Testosterone relaxes coronary arteries by opening the large-conductance, calcium-activated potassium channel.

Cardiovascular diseases are often considered to be a predominantly male health problem, and it has been suggested that testosterone exerts deleterious effects on cardiovascular function; however, few experimental studies support this suggestion. Moreover, the cellular and molecular mechanism(s) underlying vascular responses to testosterone is unknown. The present study has investigated the acute effects of testosterone on porcine coronary artery smooth muscle at the tissue and cellular levels. Contractile studies demonstrated that testosterone or dihydrotestosterone (a nonaromatizable metabolite) relaxed these arteries by an endothelium-independent mechanism involving potassium efflux. Direct evidence from patch-clamp studies confirmed that testosterone opened K(+) channels in single coronary myocytes, and further analysis identified this protein as the large-conductance, calcium- and voltage-activated potassium (BK(Ca)) channel.
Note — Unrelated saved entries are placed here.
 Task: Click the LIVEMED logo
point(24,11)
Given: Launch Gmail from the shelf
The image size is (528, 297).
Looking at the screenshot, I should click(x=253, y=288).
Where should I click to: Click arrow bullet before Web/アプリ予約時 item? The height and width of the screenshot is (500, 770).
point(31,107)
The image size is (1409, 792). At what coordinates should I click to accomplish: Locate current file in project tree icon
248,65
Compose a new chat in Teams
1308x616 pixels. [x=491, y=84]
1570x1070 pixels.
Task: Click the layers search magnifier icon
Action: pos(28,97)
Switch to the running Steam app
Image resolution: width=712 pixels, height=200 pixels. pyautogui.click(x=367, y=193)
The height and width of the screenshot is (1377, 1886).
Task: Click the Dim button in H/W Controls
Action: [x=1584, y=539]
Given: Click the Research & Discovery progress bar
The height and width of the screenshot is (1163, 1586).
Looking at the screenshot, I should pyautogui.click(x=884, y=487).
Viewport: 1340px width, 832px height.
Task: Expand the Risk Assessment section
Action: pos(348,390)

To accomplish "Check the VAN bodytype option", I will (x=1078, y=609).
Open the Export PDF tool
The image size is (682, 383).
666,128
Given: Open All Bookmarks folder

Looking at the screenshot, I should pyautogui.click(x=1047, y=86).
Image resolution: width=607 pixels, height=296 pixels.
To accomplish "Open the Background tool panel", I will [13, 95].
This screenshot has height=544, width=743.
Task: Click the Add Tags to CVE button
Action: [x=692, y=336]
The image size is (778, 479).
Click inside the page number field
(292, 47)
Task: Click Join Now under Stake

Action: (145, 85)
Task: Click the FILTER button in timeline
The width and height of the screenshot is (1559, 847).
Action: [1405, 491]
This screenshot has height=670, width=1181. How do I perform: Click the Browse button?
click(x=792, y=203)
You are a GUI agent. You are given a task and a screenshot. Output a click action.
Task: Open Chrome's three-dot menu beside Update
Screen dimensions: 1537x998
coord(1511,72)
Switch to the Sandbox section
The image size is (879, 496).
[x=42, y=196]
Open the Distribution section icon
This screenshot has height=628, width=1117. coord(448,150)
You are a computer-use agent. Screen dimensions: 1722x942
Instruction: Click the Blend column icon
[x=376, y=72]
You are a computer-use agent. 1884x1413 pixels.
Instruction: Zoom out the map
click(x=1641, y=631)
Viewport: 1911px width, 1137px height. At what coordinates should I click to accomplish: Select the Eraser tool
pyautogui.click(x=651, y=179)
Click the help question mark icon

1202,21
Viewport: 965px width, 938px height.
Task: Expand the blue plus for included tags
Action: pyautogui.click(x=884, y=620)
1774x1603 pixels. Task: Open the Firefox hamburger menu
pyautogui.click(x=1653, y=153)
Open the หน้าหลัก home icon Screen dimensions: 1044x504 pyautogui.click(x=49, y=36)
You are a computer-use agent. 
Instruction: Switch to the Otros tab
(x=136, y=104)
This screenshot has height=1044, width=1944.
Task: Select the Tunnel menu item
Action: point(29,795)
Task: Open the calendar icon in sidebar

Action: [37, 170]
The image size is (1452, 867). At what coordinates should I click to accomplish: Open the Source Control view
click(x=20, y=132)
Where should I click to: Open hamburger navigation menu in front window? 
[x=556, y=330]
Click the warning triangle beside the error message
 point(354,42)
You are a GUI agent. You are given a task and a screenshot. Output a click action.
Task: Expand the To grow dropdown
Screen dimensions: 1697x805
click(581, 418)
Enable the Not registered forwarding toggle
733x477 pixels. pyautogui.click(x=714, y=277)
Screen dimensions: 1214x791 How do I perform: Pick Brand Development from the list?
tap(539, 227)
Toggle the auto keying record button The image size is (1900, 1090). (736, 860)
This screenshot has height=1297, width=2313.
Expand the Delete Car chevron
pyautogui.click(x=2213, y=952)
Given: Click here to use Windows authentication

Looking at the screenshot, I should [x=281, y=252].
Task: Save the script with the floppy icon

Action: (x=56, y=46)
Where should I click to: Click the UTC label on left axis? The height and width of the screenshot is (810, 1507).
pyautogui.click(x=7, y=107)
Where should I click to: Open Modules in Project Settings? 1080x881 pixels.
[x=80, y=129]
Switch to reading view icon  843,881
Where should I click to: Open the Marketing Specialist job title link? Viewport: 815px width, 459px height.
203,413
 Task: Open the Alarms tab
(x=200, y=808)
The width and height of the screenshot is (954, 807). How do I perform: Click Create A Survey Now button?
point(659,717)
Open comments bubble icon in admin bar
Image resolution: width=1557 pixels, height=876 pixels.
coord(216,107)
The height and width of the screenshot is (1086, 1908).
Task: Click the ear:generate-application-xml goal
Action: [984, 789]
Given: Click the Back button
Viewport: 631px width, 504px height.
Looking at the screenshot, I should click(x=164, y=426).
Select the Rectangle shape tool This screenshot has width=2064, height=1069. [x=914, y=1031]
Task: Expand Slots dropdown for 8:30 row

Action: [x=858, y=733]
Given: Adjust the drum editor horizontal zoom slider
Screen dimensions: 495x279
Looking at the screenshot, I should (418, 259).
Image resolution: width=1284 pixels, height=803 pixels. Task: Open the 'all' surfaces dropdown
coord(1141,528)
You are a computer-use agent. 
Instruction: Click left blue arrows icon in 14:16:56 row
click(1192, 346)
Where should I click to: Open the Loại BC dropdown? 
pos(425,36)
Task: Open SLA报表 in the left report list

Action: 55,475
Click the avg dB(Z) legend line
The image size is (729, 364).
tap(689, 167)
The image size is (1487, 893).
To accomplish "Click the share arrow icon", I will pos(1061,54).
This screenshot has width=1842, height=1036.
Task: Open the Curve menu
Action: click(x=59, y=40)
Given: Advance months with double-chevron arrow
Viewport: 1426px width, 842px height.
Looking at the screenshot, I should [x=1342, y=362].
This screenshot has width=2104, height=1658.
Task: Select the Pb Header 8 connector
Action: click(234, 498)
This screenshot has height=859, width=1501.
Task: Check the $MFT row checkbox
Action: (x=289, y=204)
Moreover, inhibiting BK(Ca) channel activity significantly attenuated testosterone-induced coronary relaxation. These findings indicate that testosterone relaxes porcine coronary arteries predominantly by opening BK(Ca) channels in coronary myocytes, and this response may be associated with accumulation of cGMP. This novel mechanism may provide a better understanding of testosterone-induced vasorelaxation reported in recent experimental and early clinical studies.